Whatever. The fog closed over my head as I twisted my body to land on my feet. In almost the same instant, I stopped falling.

Let me make this clear; I didn't hit the ground. There was no sudden stop, no jarring impact, no pain. My momentum ground to a halt, then I hung in the air. Thanks to the blinding fog, I had no idea how far I had fallen. I had no idea how far I still needed to go. I flailed my arms and legs, but it made no difference.

It was then that I became aware of a low hum. The sound existed just below the general noise of the city, so I'd always tuned it out. There was no wind rustling through the trees, no traffic.

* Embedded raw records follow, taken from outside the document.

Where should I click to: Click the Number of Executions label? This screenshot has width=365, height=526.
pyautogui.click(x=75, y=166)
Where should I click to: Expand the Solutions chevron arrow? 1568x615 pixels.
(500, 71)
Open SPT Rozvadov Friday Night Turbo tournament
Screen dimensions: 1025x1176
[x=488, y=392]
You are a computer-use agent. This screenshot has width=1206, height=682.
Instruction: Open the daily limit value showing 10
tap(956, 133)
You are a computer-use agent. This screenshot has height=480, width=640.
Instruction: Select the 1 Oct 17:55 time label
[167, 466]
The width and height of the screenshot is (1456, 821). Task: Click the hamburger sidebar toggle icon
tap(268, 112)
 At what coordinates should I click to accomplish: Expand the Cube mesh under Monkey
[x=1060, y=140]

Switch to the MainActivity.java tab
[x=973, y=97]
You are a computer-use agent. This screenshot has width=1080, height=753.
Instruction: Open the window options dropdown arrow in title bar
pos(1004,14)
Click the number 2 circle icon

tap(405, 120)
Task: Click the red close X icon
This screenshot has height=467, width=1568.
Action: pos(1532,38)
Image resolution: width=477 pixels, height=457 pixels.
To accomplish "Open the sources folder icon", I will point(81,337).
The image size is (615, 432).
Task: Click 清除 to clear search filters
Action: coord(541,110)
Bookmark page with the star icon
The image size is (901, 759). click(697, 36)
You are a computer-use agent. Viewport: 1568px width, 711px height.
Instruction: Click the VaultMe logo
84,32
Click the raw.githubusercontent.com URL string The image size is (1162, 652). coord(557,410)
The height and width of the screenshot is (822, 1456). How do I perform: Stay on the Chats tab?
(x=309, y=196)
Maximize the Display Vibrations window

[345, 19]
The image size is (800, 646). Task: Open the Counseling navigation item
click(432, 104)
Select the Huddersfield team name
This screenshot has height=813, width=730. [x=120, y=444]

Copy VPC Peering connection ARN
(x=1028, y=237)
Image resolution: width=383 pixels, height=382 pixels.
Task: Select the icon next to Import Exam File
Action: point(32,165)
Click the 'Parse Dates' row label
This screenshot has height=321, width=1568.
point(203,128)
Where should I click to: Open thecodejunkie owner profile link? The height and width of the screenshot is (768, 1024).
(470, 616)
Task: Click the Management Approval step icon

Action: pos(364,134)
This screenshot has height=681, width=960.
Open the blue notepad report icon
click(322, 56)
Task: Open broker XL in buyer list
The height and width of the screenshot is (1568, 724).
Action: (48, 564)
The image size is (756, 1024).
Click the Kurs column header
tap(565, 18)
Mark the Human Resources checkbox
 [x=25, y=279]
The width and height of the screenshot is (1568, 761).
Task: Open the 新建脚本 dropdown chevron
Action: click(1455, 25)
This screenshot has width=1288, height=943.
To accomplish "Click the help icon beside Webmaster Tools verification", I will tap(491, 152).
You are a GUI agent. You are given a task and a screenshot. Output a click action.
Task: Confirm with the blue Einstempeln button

No one shouted inside of the hospital. There was only that low, steady vibration of sound.

The fog rolled away, sucked back to form a bubble of clear space. I discovered that I wasn't far from the ground. Had I continued to fall, I would've smashed into a garden thick with flowers, narrowly missing a stone fountain. Except...

The drops of water hung in the air, catching the light of dusk like neon rubies. Withered petals hovered on the still breeze, as motionless as a painting.

In a universe of wonders, there are some things that make you question everything you think you know. Time had frozen. I couldn't even begin to wrap my mind around it.

The hellhound floated nearby, just out of reach, whimpering as it twisted its body in the air. Karen lay below, on her side with her back to me. Her hair pooled around her head in a puddle of black silk. The realization that I didn't smell blood or any ruptured organs squashed my panic. I could even hear her slow, steady breathing, but my relief was very short-lived.